[Records of locating words and elements]
[BEGIN]

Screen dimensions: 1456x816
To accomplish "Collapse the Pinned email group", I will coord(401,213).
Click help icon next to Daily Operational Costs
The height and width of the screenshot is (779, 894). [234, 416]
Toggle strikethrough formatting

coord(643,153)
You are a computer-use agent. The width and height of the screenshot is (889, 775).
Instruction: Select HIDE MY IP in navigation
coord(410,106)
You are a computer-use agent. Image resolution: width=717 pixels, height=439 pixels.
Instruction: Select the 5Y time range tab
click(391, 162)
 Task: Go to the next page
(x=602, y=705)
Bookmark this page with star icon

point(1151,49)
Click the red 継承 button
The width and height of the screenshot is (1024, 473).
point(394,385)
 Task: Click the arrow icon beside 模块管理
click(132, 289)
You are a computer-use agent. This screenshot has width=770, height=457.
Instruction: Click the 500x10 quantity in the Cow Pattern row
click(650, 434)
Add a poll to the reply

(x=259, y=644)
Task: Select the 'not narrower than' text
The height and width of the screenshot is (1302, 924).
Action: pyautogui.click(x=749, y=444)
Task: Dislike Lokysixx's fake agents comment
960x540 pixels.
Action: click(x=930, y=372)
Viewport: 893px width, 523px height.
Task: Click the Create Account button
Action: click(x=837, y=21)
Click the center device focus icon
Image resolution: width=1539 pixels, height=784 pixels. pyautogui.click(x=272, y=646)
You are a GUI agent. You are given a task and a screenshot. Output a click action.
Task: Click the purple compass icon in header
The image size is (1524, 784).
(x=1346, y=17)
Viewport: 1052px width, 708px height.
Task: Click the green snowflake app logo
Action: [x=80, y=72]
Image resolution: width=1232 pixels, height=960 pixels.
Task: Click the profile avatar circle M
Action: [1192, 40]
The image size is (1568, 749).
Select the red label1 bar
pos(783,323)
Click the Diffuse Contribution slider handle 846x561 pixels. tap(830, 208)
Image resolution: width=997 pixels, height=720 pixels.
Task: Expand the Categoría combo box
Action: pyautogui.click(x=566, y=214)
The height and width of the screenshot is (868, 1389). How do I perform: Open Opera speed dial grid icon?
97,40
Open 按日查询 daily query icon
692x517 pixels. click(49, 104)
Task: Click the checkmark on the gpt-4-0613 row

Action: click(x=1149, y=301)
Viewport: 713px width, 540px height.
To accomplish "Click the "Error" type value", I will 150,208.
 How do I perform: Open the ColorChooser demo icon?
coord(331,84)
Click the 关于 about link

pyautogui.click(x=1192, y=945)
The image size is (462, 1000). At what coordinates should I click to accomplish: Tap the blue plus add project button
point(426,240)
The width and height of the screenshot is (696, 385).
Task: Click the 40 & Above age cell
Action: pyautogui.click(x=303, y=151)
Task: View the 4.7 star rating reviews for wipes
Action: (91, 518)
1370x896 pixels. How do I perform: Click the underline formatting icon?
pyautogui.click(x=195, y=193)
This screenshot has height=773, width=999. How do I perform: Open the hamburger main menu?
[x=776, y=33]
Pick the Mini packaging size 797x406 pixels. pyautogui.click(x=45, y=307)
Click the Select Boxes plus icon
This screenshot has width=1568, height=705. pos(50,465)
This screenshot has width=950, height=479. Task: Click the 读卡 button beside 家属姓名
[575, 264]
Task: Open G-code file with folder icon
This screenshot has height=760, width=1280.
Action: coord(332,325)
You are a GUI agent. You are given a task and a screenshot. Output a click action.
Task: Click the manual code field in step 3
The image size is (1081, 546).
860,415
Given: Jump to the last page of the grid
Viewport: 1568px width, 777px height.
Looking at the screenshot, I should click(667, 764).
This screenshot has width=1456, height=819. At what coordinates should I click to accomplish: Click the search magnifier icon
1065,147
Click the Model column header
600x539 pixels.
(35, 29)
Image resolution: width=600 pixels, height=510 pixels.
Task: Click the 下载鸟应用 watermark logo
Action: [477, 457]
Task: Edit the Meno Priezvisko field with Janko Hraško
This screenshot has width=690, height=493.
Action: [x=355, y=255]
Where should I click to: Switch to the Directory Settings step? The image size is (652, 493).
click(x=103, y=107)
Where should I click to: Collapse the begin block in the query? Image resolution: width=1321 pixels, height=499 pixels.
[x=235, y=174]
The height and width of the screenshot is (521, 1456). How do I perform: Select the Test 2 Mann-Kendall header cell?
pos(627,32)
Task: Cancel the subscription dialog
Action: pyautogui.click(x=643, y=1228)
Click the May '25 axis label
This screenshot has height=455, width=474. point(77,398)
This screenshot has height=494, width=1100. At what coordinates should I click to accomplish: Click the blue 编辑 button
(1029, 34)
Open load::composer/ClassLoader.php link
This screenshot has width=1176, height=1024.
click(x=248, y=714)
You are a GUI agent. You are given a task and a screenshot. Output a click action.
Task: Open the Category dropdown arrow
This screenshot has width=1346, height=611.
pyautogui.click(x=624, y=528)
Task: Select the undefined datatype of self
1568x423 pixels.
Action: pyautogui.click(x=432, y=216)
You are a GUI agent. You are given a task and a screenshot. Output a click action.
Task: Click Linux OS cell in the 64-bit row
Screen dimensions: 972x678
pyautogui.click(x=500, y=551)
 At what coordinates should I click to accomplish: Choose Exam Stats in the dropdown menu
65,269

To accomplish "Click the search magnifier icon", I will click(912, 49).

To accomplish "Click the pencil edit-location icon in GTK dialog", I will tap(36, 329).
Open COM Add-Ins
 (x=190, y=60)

[END]

**WRITTEN INSTRUCTION**
Extract every line of the items above that contains the string "query", and copy each one in full.

**THE ANSWER**
Open 按日查询 daily query icon
Where should I click to: Collapse the begin block in the query? Image resolution: width=1321 pixels, height=499 pixels.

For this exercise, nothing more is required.